Amélie Barbier-Gauchard : Le plan de remboursement de la Commission s'étale sur 30 ans et débutera en 2028. Il faut donc trouver d'ici à 2028 des ressources financières pour commencer à rembourser. Depuis le 1er janvier 2021 il a été décidé d'une contribution sur les déchets plastiques non recyclés. Tous les pays européens qui utilisent encore ces types de plastiques — La France est championne dans le domaine — contribueront donc à raison de 80 centimes du kilo de plastique non recyclé. Pour la France, cela représente quand même 1 milliard d'euros par an. Mais c'est une ressource financière qui va diminuer et normalement disparaître au fur et à mesure que les Etats arrêteront d'utiliser ce type de déchets plastiques. Donc ce n'est pas cette ressource qui pourra rembourser l'emprunt, puisqu'elle permettra — pour commencer — de ne lever que 7 milliards d'euros par an.

C'est donc une véritable transformation de l'économie européenne et au final internationale, qui est en cours. Sans cette crise grave, qui nécessite des besoins énormes pour relancer l'économie, nous n'aurions jamais vécu ça.

### Problème à résoudre
Recopiez en entier, mot pour mot, le texte sur le remboursement de l'emprunt de la Commission européenne.

### Données fournies

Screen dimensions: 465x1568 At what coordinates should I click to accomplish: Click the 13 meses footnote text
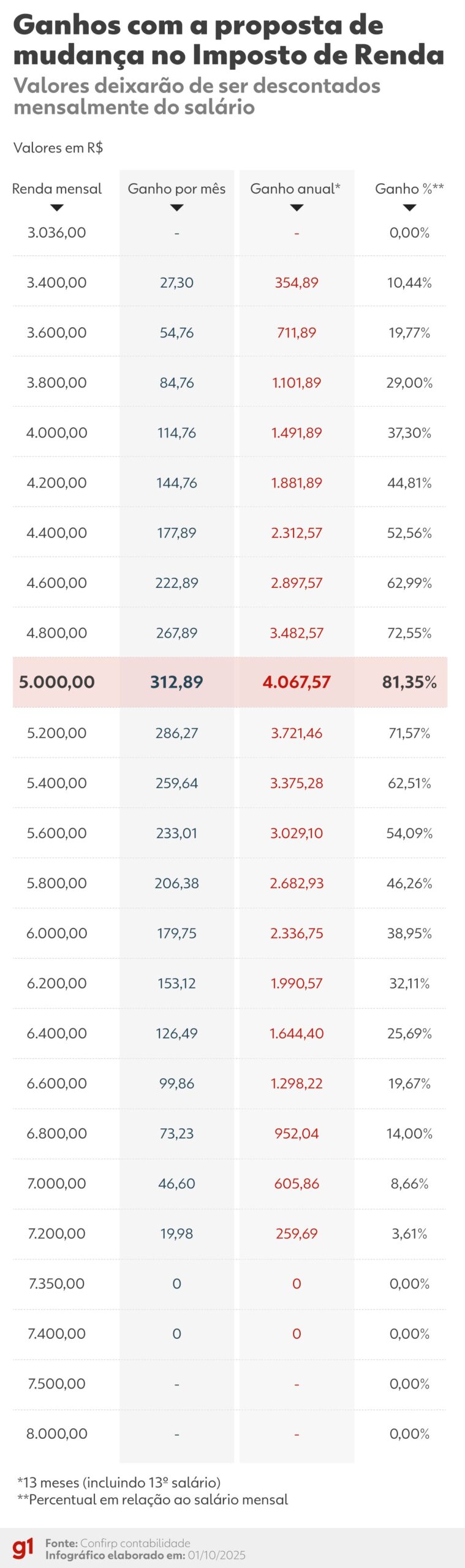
---
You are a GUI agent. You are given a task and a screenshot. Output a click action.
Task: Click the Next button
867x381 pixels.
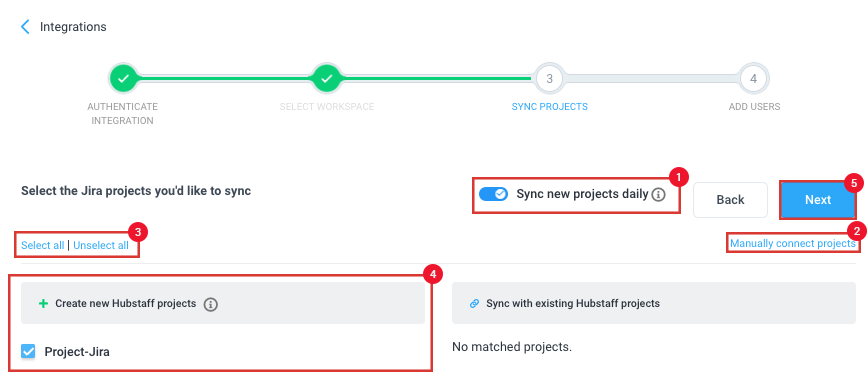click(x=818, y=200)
==
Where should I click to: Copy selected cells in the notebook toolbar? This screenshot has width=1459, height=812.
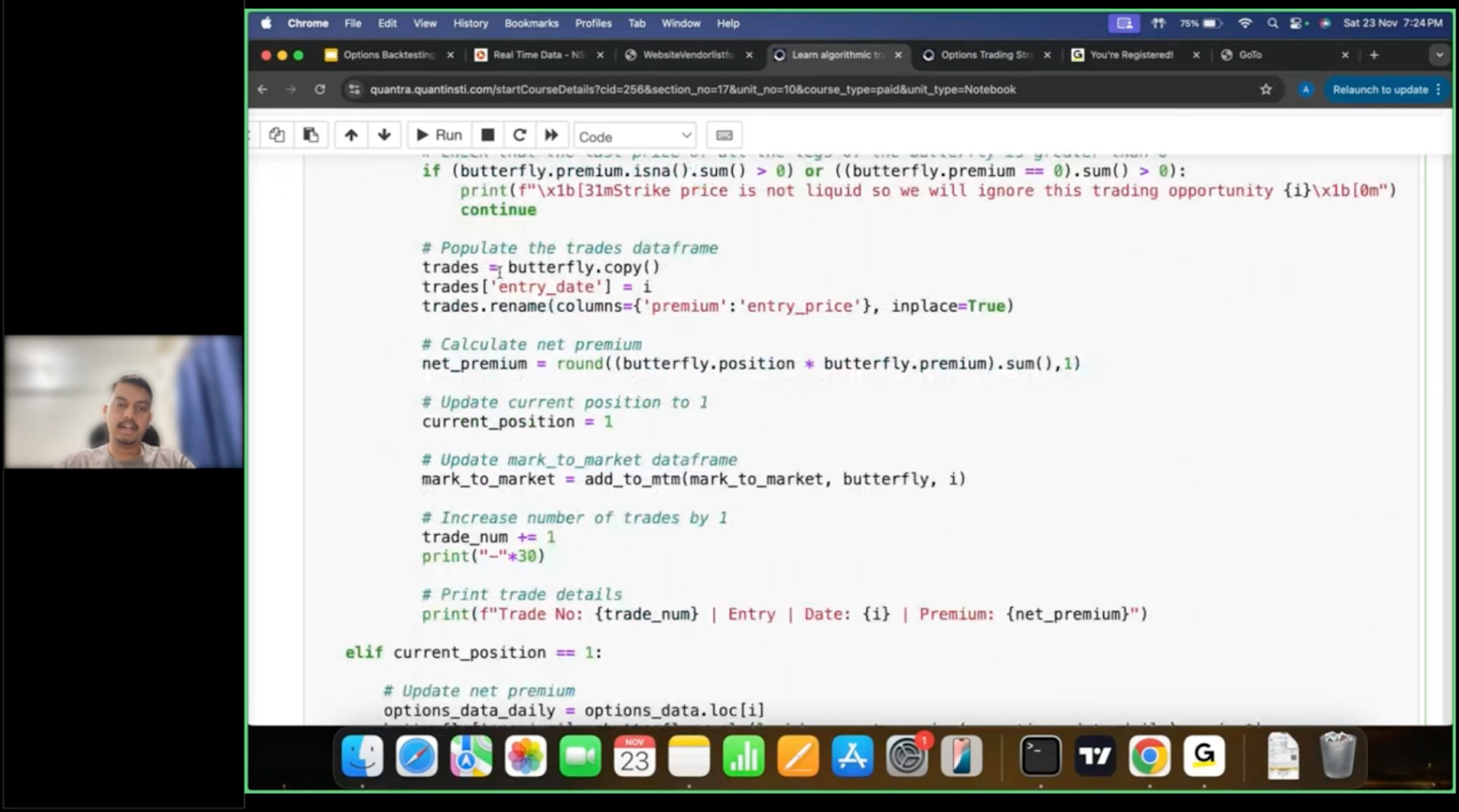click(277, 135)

### Réponse écrite
Amélie Barbier-Gauchard : Le plan de remboursement de la Commission s'étale sur 30 ans et débutera en 2028. Il faut donc trouver d'ici à 2028 des ressources financières pour commencer à rembourser. Depuis le 1er janvier 2021 il a été décidé d'une contribution sur les déchets plastiques non recyclés. Tous les pays européens qui utilisent encore ces types de plastiques — La France est championne dans le domaine — contribueront donc à raison de 80 centimes du kilo de plastique non recyclé. Pour la France, cela représente quand même 1 milliard d'euros par an. Mais c'est une ressource financière qui va diminuer et normalement disparaître au fur et à mesure que les Etats arrêteront d'utiliser ce type de déchets plastiques. Donc ce n'est pas cette ressource qui pourra rembourser l'emprunt, puisqu'elle permettra — pour commencer — de ne lever que 7 milliards d'euros par an.

C'est donc une véritable transformation de l'économie européenne et au final internationale, qui est en cours. Sans cette crise grave, qui nécessite des besoins énormes pour relancer l'économie, nous n'aurions jamais vécu ça.